Beyond Partisan Politics
These aren’t left vs. right, liberal vs. conservative, or Democrat vs. GOP issues.
These are issues that affect every Benician, regardless of party preferences.
How can you tell this goes beyond party politics?
Even Texas’s very conservative attorney general sued Valero for environmental violations!
Anyone who wonders whether Valero’s problematic environmental record is confined to Benicia might look to the company’s home state of Texas. In an apparently still-pending case, the very conservative Attorney General there, Ken Paxton, sued Valero three years ago for violations dating back to 2014.
The fact that Paxton has taken on Valero is noteworthy: On voter-fraud, immigration, abortion and other issues, Paxton has taken very right-wing positions. Donald Trump endorsed him for re-election last year. But even Paxton, a hard-core conservative, has blasted Valero’s environmental record.
More specifically, as explained by the Houston Chronicle:
“’For several years, the refinery has been plagued with continuing problems associated with operator errors and equipment malfunctions resulting in emissions events that emit unauthorized air contaminants into the environment,” the Attorney Generals [sic] office said in the civil complaint...
“In 2017, a fire at the refinery spurred the release of nearly 1 million pounds of pollutants into the air, including carbon monoxide, sulfur dioxide, particulate matter and volatile organic compounds, Valero estimated at the time…
“The AG’s suit alleges that refinery since 2014 has had at least 38 unauthorized emissions events that released pollution above the refinery’s permit limits. Those violations included releases of benzene, particulate matter, sulfur dioxide, volatile organic compounds and hydrogen sulfide, court documents said…
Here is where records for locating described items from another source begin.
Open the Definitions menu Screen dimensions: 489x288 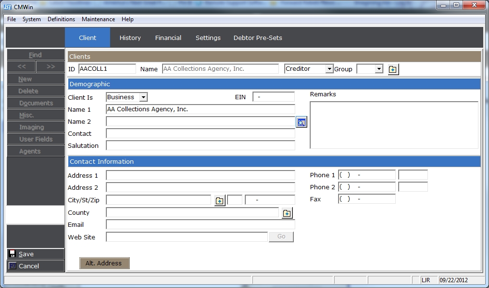(x=61, y=19)
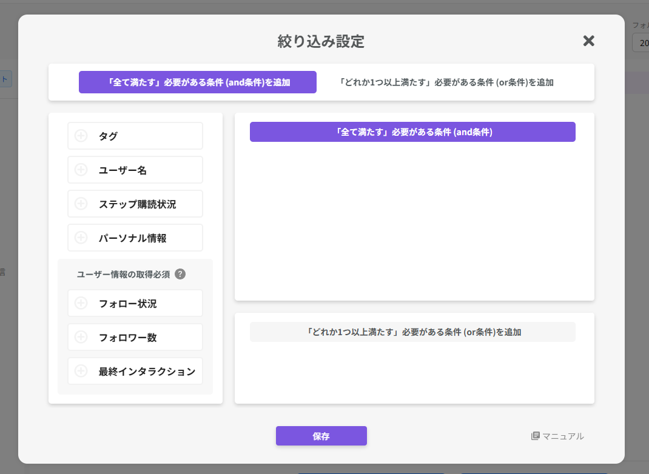Click the plus icon beside タグ

pos(81,136)
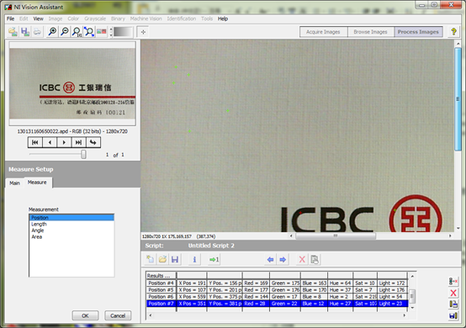Screen dimensions: 466x328
Task: Click the Cancel button
Action: (x=118, y=315)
“’Despite the enforcement taken by the [Texas Commission on Environmental Quality] and [federal Environmental Protection Agency] against defendants for past emissions events, defendants’ poor operational, maintenance, and design practices continue to cause emissions events and unauthorized emissions of air contaminants from the Refinery into the environment,’ the AG’s lawyers wrote.”
Paxton is by no means alone in taking on Valero. A leading Texas environmentalist compares the company’s refinery unfavorably with others in the state, asserting that: “Valero’s Port Arthur Refinery has a poor compliance record even when compared to other Texas oil refineries, spewing out millions of pounds of dangerous pollution into surrounding neighborhoods . . . ”
The environmentalist’s criticism might be both expected and justified. But if even a leading conservative like Texas’s Attorney General, Ken Paxton, takes a critical view of Valero’s “continuing problems,” shouldn’t Benicians of all political stripes consider doing the same?